SHORT TASK -
Count the lines in the records below that contain the string "should", treating uppercase and lowercase as different. How many are there? Reply with the number only.
___ INPUT RECORDS ___
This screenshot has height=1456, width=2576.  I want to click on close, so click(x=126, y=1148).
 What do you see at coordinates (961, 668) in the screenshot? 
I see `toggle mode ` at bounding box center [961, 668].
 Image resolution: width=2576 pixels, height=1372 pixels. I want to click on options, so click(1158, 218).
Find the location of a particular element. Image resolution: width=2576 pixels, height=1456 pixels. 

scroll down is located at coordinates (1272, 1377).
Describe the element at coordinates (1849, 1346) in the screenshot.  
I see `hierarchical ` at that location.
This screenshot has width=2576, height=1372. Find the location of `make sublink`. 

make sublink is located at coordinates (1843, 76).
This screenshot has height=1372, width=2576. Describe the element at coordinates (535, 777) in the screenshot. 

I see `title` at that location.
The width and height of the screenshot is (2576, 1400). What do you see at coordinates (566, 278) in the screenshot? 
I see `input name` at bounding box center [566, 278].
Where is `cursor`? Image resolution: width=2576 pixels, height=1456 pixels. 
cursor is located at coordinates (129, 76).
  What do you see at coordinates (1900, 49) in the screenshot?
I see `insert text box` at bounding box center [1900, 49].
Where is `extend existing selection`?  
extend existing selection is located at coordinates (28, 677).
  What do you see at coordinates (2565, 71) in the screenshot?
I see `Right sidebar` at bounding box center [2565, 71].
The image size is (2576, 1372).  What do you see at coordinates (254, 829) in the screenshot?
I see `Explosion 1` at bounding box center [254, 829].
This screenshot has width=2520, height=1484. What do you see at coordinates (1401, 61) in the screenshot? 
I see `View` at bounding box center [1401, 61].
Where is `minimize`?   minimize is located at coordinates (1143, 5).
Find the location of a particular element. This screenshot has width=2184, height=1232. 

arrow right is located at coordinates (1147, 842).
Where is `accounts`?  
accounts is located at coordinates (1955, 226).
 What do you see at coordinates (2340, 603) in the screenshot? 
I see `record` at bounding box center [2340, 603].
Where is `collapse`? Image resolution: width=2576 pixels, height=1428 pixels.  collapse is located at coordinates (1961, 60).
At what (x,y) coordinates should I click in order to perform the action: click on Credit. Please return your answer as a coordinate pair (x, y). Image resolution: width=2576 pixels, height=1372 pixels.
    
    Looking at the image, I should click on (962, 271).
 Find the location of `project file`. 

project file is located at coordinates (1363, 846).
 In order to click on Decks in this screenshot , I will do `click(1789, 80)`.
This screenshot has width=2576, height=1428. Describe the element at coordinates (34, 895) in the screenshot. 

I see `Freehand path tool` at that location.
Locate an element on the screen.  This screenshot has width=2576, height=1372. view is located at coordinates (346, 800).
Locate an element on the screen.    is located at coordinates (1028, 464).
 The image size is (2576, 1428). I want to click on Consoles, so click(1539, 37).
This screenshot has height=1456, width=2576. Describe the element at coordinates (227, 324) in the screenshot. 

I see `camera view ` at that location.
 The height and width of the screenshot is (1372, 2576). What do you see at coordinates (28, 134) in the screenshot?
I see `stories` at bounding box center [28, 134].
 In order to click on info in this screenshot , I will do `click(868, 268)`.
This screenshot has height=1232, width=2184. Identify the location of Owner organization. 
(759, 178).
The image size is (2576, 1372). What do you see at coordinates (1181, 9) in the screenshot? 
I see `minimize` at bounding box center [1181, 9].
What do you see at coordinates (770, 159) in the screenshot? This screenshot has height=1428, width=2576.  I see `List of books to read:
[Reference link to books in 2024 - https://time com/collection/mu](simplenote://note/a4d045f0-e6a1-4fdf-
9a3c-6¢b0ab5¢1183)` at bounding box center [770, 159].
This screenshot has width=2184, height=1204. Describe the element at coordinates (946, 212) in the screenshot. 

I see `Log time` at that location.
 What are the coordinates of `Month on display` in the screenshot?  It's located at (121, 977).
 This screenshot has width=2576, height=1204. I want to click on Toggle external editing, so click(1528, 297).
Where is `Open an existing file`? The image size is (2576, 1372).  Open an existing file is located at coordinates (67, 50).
___
WRITTEN ANSWER -
2